◆ EXERCISE OBJECTIVE
Starting at the line that contains "Viewport: 739px width, 839px", copy every line through the end of the records below exactly as written, leaving out pictures.

*** DATA FOR ANALYSIS ***

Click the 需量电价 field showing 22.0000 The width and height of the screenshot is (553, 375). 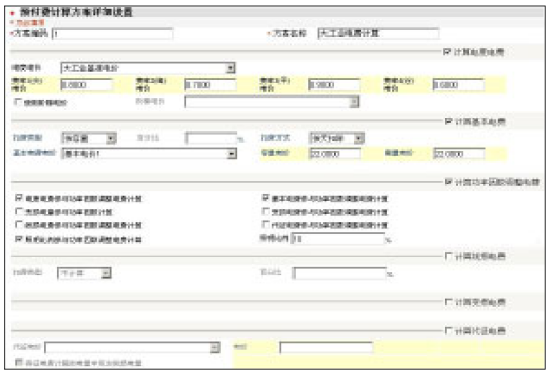click(459, 154)
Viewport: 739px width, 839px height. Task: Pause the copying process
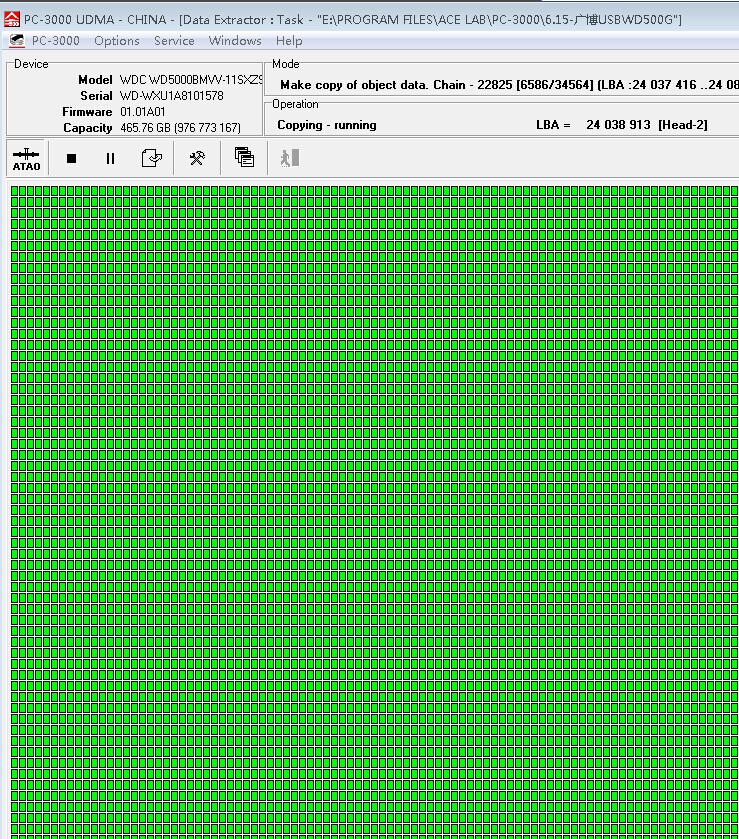[x=110, y=158]
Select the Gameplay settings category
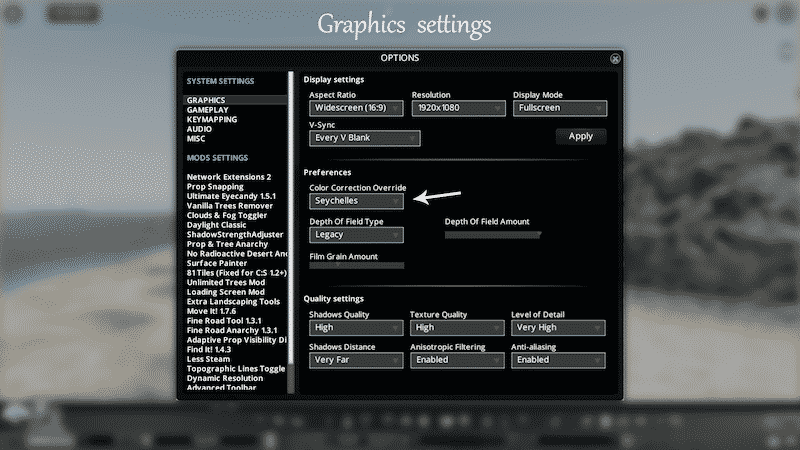The image size is (800, 450). (208, 110)
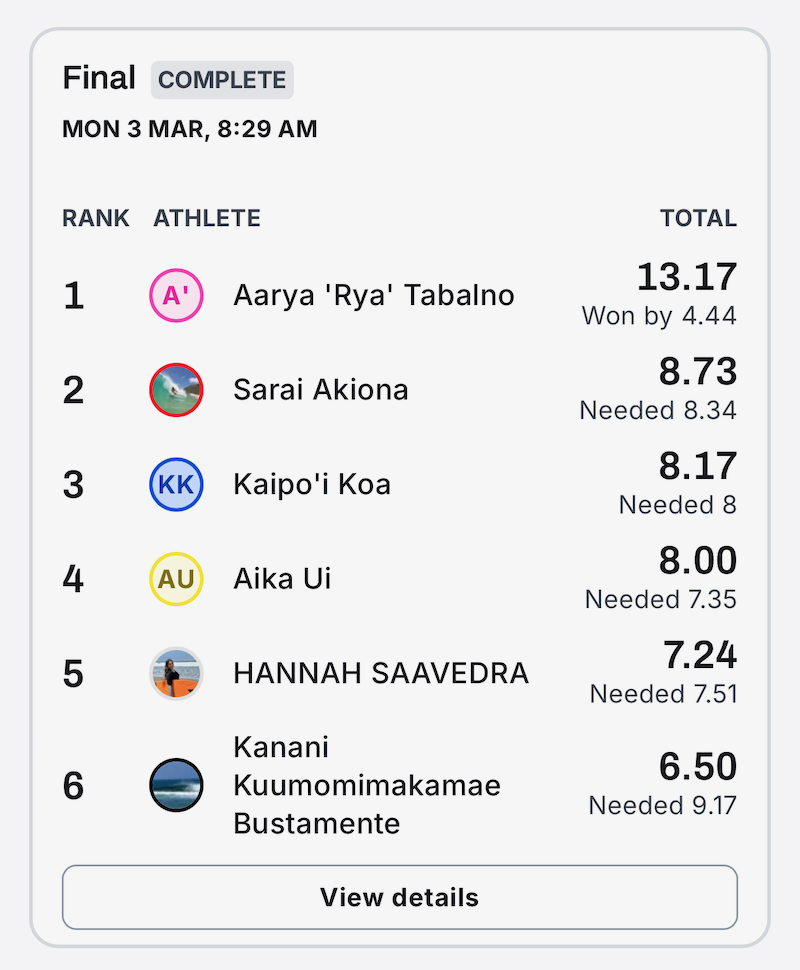
Task: Click the yellow AU avatar icon
Action: pyautogui.click(x=176, y=579)
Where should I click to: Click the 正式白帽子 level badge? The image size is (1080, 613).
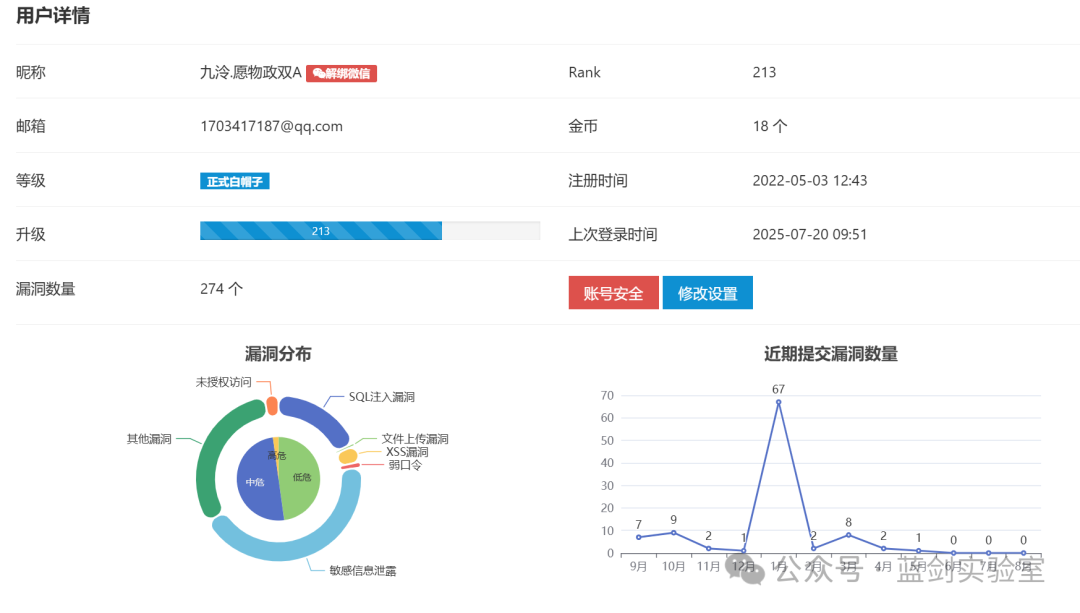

***

◆ ANSWER FOR THIS EXERCISE
Viewport: 739px width, 839px height. Task: Pause the copying process
[x=110, y=158]
Select the Gameplay settings category
The image size is (800, 450). (208, 110)
Task: Click the yellow AU avatar icon
Action: pyautogui.click(x=176, y=579)
Where should I click to: Click the 正式白帽子 level badge? The image size is (1080, 613).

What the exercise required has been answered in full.